ACTIVITY: All that is needed is each line of the entries holding the word "computer", copied as it stands.

Start of EXERCISE DATA

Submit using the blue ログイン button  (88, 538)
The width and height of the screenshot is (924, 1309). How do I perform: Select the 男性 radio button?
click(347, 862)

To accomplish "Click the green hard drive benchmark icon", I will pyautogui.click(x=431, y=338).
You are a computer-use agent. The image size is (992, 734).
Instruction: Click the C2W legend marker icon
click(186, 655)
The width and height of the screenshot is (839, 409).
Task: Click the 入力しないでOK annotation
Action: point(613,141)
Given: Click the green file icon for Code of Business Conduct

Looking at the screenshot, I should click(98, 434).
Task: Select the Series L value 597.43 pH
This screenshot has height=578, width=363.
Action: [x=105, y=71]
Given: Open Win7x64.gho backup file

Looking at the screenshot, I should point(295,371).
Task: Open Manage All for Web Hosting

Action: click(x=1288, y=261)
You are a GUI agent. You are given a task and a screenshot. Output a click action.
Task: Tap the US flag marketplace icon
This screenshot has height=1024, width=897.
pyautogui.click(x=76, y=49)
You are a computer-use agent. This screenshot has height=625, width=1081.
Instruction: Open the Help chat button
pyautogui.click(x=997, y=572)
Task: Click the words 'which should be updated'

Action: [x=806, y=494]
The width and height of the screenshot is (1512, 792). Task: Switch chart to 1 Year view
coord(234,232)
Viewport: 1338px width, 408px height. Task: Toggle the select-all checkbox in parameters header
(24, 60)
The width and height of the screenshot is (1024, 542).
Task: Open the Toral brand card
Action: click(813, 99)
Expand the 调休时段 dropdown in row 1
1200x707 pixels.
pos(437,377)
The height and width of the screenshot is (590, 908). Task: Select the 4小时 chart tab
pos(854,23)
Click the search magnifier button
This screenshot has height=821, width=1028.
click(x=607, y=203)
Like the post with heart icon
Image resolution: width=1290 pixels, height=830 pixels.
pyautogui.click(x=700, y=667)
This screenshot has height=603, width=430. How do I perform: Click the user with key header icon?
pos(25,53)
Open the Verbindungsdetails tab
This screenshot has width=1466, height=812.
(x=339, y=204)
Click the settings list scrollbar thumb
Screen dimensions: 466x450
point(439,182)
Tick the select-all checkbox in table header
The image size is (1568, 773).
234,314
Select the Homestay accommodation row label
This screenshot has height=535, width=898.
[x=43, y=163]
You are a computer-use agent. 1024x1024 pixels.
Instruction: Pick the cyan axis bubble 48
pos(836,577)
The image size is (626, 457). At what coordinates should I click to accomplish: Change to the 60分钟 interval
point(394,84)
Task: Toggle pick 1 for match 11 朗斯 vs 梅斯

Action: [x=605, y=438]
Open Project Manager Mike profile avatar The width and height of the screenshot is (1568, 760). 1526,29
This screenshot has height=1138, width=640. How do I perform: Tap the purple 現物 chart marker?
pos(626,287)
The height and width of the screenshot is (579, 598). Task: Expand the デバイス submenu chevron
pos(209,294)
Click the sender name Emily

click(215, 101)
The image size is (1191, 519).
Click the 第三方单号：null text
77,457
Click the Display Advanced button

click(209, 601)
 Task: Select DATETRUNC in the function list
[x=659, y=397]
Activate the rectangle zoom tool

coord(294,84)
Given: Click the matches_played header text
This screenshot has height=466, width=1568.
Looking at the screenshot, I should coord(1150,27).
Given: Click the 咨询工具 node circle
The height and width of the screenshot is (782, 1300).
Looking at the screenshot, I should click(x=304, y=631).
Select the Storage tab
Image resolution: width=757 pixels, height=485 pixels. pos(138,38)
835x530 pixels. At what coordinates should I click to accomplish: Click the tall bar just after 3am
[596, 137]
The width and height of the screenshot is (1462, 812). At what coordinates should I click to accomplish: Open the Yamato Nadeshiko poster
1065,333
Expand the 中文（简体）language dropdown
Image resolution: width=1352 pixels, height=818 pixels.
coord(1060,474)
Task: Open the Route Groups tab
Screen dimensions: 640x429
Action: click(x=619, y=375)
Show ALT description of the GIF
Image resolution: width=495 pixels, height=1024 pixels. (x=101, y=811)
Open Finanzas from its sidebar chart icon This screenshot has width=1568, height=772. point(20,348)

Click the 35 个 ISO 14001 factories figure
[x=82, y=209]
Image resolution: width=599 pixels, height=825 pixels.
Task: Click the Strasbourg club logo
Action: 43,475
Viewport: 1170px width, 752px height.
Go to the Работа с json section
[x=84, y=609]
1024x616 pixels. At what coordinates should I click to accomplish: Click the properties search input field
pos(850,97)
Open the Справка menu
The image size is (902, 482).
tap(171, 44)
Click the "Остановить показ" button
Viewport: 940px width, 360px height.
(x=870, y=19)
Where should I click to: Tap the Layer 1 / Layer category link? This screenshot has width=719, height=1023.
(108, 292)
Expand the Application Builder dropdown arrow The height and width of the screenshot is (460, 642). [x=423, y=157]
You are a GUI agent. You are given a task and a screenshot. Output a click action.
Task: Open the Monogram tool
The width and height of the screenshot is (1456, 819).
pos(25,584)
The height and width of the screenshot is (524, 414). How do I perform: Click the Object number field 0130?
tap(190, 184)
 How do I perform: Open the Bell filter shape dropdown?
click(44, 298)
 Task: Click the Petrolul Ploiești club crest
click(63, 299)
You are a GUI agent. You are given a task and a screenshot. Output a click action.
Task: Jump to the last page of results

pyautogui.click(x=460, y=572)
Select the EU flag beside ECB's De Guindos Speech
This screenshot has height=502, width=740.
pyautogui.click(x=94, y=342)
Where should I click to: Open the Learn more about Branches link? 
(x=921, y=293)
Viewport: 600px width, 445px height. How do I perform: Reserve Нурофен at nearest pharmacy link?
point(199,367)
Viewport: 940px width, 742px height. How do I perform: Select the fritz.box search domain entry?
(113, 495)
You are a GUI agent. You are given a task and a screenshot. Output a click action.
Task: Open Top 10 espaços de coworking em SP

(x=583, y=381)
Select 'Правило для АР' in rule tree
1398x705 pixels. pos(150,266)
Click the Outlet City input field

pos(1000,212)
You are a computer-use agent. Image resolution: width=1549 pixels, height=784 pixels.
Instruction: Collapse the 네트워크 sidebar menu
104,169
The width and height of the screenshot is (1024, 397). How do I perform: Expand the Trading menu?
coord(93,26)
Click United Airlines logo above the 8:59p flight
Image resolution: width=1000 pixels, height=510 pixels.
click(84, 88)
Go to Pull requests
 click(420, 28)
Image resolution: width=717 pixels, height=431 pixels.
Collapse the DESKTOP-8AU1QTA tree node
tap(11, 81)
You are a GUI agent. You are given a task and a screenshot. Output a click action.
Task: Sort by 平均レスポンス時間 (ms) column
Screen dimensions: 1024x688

End of EXERCISE DATA

RESPONSE AREA:
You are a computer-use agent. The image size is (992, 734).
You are a computer-use agent. This screenshot has height=625, width=1081.
You are a computer-use agent. 1024x1024 pixels.
You are a computer-use agent. Image resolution: width=1549 pixels, height=784 pixels.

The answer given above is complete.